(Sol Camilo Records, CD)
It is all too easy to get into trouble when reviewing albums made by kids. Approach them with the same critical intensity reserved for grown-ups and you risk being called a bully, a monster or worse — big fat poopyhead comes to mind. Grant a free pass based on youth and you betray your readership, who should be able to depend on you to tell it like it is. It’s a no-win situation.
So it is that we come to Life Can Change So Fast, the debut offering from Celtic-rock Pale Fire . The quartet is composed of four local young’uns in high school or early college. By this stage in their educational development, one would hope they have had at least some experience on the business end of constructive criticism.
Fortunately, there isn’t much to take issue with here — I’ll bet you thought I was going somewhere else with that last line, didn’t you? From the outset, Pale Fire display not only a breadth of technical skill but a depth of musical sensitivity. At times the group’s relative inexperience betrays their heightened ambitions. But those instances are few and far between.

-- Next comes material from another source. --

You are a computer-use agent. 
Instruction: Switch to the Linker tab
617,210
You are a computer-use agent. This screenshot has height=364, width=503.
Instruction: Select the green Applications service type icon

The disc opens with a double dose of traditional Cape Breton reels, “McKensie’s, Frank’s Reel,” followed by an original reel written by fiddler Duncan Yandell, “B-minor Set.” Yandell stars on both tracks — dude has chops on top of chops. The latter cut imparts something of a nü-Celtic aesthetic that, for better or worse, defines much of the album. Dylan Hudson’s acoustic guitar churns below Yandell’s roiling string flourishes and could induce some serious jigging/fist pumping.
However, the hybrid thing doesn’t always work. “In the Dark Part II” is one such cut. Here, and in moments throughout the disc, the culprit is not a flawed performance but a suspect distortion effect on Hudson’s acoustic that lends the tune a bland, manufactured feel — sort of like listening to Clannad in an elevator.
Alternately brooding and blissful, “The North Storm” is the record’s centerpiece. Each member of the band shines in this sweeping, cinematic tour de force.
“You Can’t Go Home Again” represents the album’s lone non-instrumental track. Drummer Kaitlyn Boudah ably handles lead vocal duties with shimmering, youthful charm. Here’s hoping she is featured more prominently next time around. Gotta love those singing drummers.
Though not without its flaws, Life Can Change So Fast marks an intriguing debut from a singularly talented young band. Given time to grow into their kilts — and maybe buy a new distortion pedal — Pale Fire should be a welcome addition to the local clan, er, scene.